Archive for December, 2005

NDP Supporter uses deception to drive traffic to NDP Website

December 10th, 2005 at 2:13 pm

Police departments in several Canadian cities expressed surprise Friday that websites with similar names to their sites are taking people straight to the New Democratic Party’s main website.

“Oh boy, this is not good,” Sgt. Kelly Dennison of the Winnipeg Police Service said after typing www.winnipegpolice.ca into his web browser and getting the NDP site.

The same thing happens if users type www.reginapolice.ca, www.saskatoonpolice.ca, www.edmontonpolice.ca, and www.windsorpolice.ca. All the traffic is directed to www.ndp.ca.

Porn sites and other less reputable internet companies have been using this technique for nearly as long as the web has existed, but the odd turn of events here is that it appears thats it’s not event he NDP party who’s doing it, but rather a BC Resident.

The domain names for reginapolice.ca and the rest are registered to B.C. resident David Bedford.

According to NDP spokesman Ian Capstick, Bedford is an NDP supporter who’s trying to help. The party has asked him to provide a list of domain names that are redirecting traffic to the NDP page, but hasn’t got a response back yet, he said.

Perhaps he was inpsired by Rick Mercer’s handling of jasonkenney.org

Read More: CBC Toronto: Police names send web users on political detour

What 2% Means

December 4th, 2005 at 2:52 pm

Conservative leader, and Canadian Prime Minister hopeful Stephen Harper proposes to cut the GST by 2% over the next two years,

Earlier in the day, Harper announced he would lower the seven per cent goods and services tax by one percentage point immediately and by another point within five years if he becomes prime minister after the Jan. 23 vote. [ CBC News: Economists dump on Harper's GST-lowering plan ]

So what does that mean to Canadian voters? Let’s take a second here to do the math. The Conservatives are describing this tax cut in the following way:

The real choice is between tax relief for some Canadians and tax relief for all: tax relief you can see versus tax relief you never see. “This will be a tax cut that you will see every time you shop, tax relief that you experience, a tax break that no politician will be able to take away without you noticing,” said Mr. Harper. [ Stephen Conservative.ca: Harper to cut the GST to five per cent ]

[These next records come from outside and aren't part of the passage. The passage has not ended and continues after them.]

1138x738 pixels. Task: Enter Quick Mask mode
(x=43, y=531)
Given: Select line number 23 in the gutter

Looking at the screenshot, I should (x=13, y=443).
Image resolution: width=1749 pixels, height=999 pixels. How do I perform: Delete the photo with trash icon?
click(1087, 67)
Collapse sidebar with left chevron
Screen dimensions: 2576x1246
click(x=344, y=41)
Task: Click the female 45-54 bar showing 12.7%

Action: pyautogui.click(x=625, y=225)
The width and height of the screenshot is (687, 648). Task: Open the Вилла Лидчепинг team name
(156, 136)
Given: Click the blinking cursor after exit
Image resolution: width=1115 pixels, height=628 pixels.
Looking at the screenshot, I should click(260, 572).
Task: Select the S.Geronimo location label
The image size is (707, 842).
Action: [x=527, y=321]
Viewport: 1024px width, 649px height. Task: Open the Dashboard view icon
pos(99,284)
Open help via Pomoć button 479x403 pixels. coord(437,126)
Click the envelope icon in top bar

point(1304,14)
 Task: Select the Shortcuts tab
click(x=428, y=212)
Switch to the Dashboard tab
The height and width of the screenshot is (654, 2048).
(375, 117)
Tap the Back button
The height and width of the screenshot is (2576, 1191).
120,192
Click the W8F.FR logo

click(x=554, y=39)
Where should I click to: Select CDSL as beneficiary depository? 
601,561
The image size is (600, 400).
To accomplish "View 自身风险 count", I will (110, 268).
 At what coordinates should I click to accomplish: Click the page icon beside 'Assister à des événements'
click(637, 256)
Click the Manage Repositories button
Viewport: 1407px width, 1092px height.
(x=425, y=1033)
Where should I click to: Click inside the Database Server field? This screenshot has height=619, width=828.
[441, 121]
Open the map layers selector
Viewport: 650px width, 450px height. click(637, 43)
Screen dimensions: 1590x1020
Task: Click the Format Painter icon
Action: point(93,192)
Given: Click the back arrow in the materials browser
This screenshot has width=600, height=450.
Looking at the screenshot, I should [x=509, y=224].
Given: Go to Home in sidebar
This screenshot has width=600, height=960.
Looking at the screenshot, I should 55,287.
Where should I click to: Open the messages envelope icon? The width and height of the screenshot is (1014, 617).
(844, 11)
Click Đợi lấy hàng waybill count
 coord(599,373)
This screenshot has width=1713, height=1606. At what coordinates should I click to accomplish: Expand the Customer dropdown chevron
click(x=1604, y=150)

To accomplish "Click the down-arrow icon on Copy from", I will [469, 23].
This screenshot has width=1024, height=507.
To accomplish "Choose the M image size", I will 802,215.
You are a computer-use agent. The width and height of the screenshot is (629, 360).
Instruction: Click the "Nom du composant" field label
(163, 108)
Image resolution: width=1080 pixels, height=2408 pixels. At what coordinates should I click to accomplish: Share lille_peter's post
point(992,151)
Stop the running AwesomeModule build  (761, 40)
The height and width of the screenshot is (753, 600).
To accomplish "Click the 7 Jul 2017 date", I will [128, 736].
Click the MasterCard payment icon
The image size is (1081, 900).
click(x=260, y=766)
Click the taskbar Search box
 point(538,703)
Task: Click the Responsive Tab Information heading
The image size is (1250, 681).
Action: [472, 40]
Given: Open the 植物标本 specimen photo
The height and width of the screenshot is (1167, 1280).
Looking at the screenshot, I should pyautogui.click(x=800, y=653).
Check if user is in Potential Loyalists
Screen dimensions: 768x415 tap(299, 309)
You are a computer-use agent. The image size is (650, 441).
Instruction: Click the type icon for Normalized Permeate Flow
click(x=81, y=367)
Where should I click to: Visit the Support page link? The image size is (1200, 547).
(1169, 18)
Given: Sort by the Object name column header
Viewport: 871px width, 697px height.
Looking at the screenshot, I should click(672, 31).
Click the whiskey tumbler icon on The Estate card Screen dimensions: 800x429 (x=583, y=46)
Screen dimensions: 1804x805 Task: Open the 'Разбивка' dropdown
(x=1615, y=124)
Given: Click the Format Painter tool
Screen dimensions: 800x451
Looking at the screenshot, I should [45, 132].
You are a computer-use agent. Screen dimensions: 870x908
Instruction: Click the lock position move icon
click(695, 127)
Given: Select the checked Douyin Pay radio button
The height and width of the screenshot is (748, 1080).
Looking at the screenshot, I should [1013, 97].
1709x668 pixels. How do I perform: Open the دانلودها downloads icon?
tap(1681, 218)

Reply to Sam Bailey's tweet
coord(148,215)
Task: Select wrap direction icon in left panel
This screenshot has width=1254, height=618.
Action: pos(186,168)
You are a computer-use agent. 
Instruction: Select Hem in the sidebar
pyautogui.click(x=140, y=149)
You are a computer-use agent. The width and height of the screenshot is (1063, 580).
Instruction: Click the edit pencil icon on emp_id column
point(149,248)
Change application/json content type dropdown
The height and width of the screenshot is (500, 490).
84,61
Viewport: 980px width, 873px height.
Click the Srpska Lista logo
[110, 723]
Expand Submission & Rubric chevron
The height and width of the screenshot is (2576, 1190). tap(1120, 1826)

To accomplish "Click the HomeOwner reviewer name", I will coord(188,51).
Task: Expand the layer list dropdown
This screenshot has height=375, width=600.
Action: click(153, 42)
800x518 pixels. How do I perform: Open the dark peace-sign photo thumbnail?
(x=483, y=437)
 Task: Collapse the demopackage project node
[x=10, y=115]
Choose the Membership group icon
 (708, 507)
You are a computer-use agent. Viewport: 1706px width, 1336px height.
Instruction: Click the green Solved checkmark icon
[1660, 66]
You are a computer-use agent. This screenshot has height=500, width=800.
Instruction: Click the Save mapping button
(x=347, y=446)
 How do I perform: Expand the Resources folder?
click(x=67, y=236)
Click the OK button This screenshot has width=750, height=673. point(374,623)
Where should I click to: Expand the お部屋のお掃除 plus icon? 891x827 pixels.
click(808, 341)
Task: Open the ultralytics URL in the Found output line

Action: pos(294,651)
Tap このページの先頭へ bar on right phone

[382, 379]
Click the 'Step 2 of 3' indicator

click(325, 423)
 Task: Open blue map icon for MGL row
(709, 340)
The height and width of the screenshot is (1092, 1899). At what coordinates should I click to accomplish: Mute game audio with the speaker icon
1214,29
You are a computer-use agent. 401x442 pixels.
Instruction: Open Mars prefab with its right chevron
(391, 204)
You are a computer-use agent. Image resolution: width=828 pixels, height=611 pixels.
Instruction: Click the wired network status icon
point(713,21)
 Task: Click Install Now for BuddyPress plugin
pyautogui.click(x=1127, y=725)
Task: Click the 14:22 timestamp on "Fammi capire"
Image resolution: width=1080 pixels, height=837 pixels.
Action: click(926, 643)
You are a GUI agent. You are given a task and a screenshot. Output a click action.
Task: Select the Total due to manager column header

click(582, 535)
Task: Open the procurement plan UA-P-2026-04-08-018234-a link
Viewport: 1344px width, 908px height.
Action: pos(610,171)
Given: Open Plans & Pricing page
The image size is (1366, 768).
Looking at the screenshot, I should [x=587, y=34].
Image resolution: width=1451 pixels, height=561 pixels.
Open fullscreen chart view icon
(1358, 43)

Let’s take a second here to see what this actually means. The impact has been described as about $400 yearly for a family earning $60,000 a year. Mathematically, 400/60000 is 0.6%. Lets look at this from another angle… $400/12 months = $33.33, $33.33 / 30 days in a month = $1.11/day. That’s right, Stephen Harper is proposing to eliminate $4.5 billion from Government so he can buy you cup of coffee every morning (and not that fancy $2 Second Cup Coffee either, not even $1.35 Tim Hortons (at least in Ontario) coffee).

A cup of coffee a day is not worth more to me than having $4.5 billion with which the Government can use to support health-care, education, etc. See, this is one of those times where math is useful in the ‘real world’.